OpenDBM Python API
When we use OpenDBM python API, all the source codes come from the opendbm folder in our GitHub repo. opendbm folder is the main package we use to process input data. opendbm has four folders that consist of api_lib, dbm_lib, pkg, and resources.
To make it clear in the beginning, you will know that our structure in our repo reflects what is already documented in Variables Section.
1. dbm_lib
When we mention dbm_lib for python API documentation, we refer to the folder “dbm_lib/dbm_features/raw_features.” dbm_lib is where all core modules are implemented. All the processing components must be stored here because this folder is where we can use the components either with the Docker command or Python API
Each children's folder (audio, movement, nlp, and video) represents the dbm group. In every children folder, there will be modules where we perform the processing/inferring of our input data. For example, below are the modules that live inside the movement folder.
The goal of each module here is to perform one task/processing. For instance, facial_tremor.py will have a functionality to detect the facial tremor of the input data. If we want to add another functionality in openDBM, for example, motion detection, we should create a new module in this folder (assumed motion detection is part of movement dbm_group).
The design we explained for the movement package also applied to other dbm groups such as video, nlp, and audio.
Lastly, in the same level of the dbm group folder, there is the util folder, which contains all utility functions used by all modules that need it. If we want to create/modify the modules in dbm_lib, please check all the utility functions first so we don't need to reinvent the wheel.
2. api_lib
api_lib is a supporting package created so that we can use openDBM core modules with the python API call. Looking in the api_lib folder, we can see four folders (facial_activity, movement, speech, verbal_acoustics), which represent the dbm group, the same as we saw in the dmb_lib folder. In the same level of the dbm group folder, there are also two modules that have functionality as follows:
a. model.py
This module has the functionality to create the base model object that can be used after we execute the fit method in our Python API. This module also has a class to perform a processing/fit method in a dbm_group level.
b. util.py
This module is where all the utility functions are stored, related to the api_lib folder.
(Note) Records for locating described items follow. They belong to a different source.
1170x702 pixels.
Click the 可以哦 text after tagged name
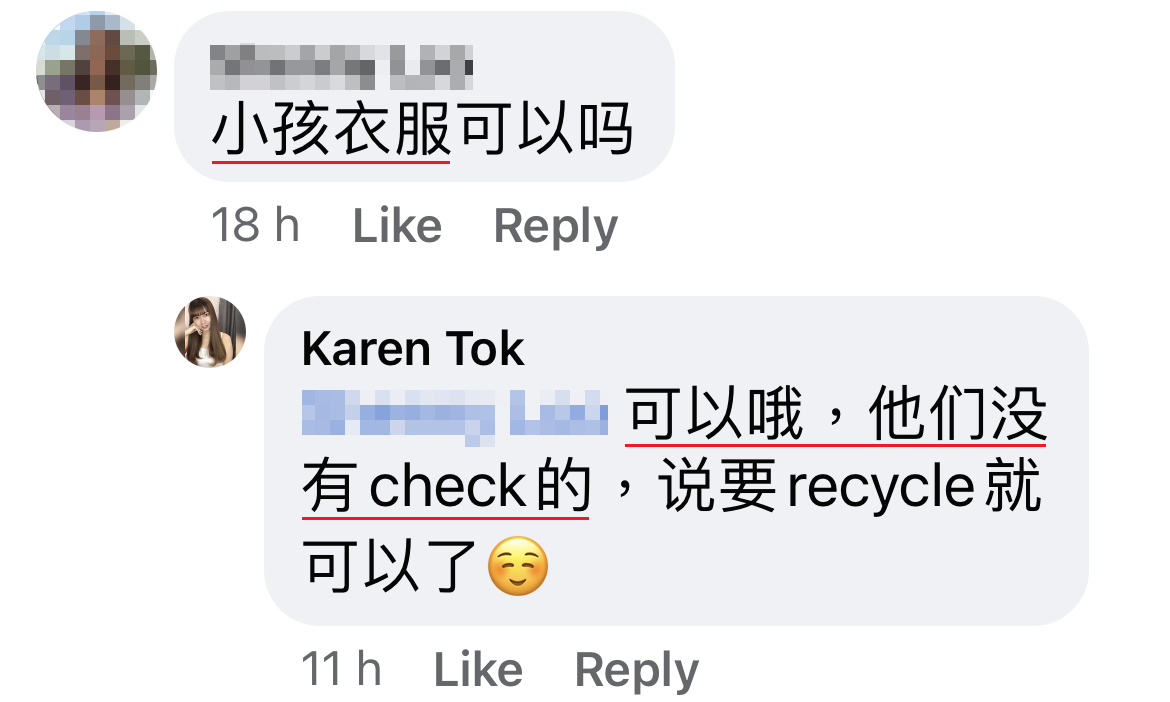714,413
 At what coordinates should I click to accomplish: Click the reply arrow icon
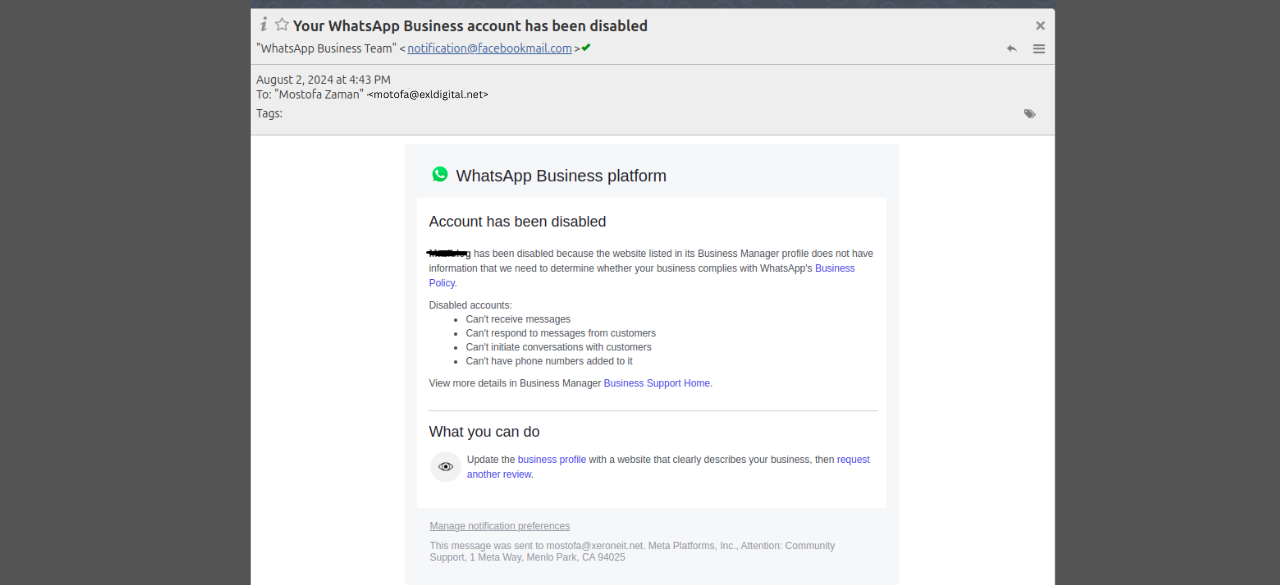tap(1012, 48)
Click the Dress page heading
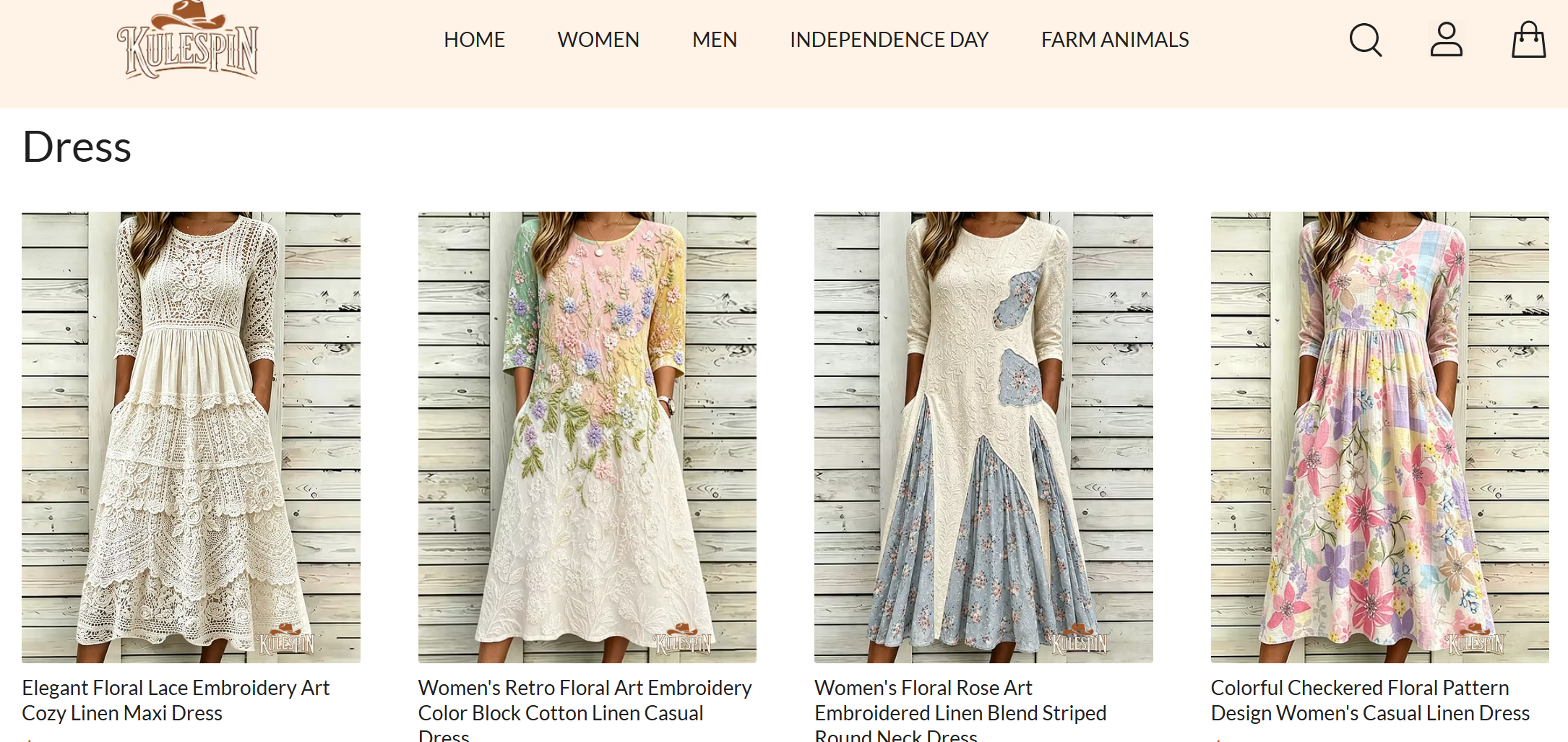This screenshot has width=1568, height=742. pos(77,147)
All the dbm group folders inside api_lib consistently have the same design as other folders. If we look in the movement folder, we can see all the private modules (with the prefix “_”) that have the same name/structure as the one in the dbm_lib folder.
All these private modules will execute the same as their respective modules in the dbm_lib folder. For example, module “_vocal_tremor.py” will execute processing “vocal_tremor.py”. The difference is that in these private modules, we assign the function to the class that will be used for our python API.
The “api.py” module is a module where we implement the python API call tailored to each of the dbm_group.
3. pkg
is where the model files are stored. In most of our processing/inferring, we get the weight from this pkg folder.
Note for the developer; if you want to make the user download a new model file, you can direct the download path to the pkg folder. But if the model file is big (ex: 2GB), please consider directing the download path to their local path. The reason is users might try to use OpenDBM in many virtual environments. Their memory storage will be exhausted if we store large model files in the pkg folder in many virtual environments.4. resources
This folder is created initially as a configuration to rename, clean, and structure OpenFace output. To make it consistent, if we need to add other configurations for processing a new model, please create it in this folder.